Every parent thinks that their child is the cutest thing since sliced bread. I am no different. When Scarlett was first born I thought she was the most beautiful thing I had ever laid my eyes upon. I knew instantly that she was going to be a movie star.


We all have our ‘thing’ right? Some adore football, others music. My thing is movies. Whatever our thing is we always hope that our children will love it too. From ever since I can remember I was obsessed with the silver screen. Most of my childhood was taken up conversing with my brother and sisters in movie dialogue and going to school dressed as Princess Leia. Pissed off with my brother, I would often give him ’15 seconds to comply’ before battering him. That was our thing.

So imagine my shock and surprise when a mother from school publicly berated me for trying to live my life through my daughter by letting her attend castings for modelling and TV work. Not only had this woman been eavesdropping on a private conversation but she was, in front of the whole school (well, that’s what it felt like), telling me I was a bad mother. A bad mother! I had to refrain from opening a rather large can of whoop ass on her.

She couldn’t believe that I was sending my daughter out to work at her age and that the entertainment industry shouldn’t allow anyone under 18 to work. Just imagine for a minute the iconic roles of these great movies without children: ET, Home Alone, The Karate Kid, Sixth Sense, Harry Potter for crying out loud!
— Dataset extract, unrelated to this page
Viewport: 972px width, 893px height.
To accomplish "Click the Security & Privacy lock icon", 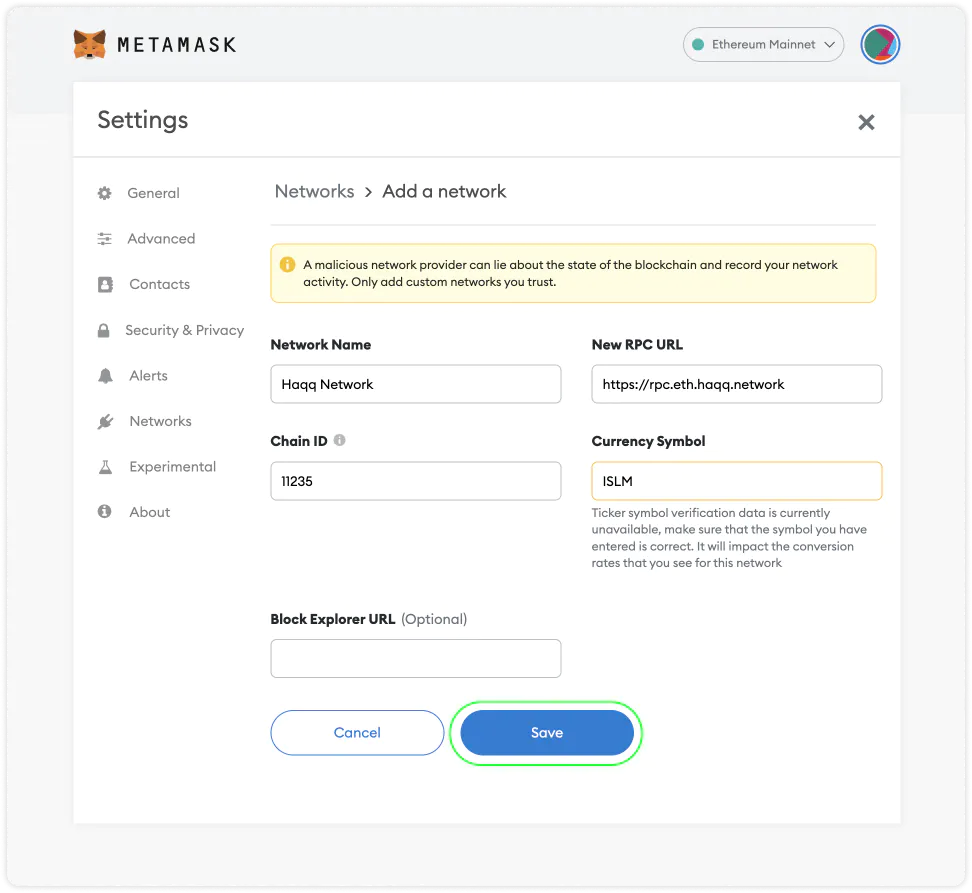I will (x=103, y=330).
According to this vile creature, my daughter would be ‘posing topless and snorting coke before she was 13’. Way to go on the stereotyping there love.

It bothered me for weeks and still does if the truth be known. Was I living my life through her? Making her do what I actually wished I’d have done? Maybe. The fact is though that Scarlett has inherited my love of movies and television, like I did from my parents. Even though she’s 8 she knows her own mind and I have always told her that if she ever doesn’t want to carry on with this she just has to say, and that is the honest truth. The only thing I MAKE my kids do is swimming lessons. They can try a million different hobbies and if they hate it then move on to the next, no offense taken but swimming is a must. No negotiation.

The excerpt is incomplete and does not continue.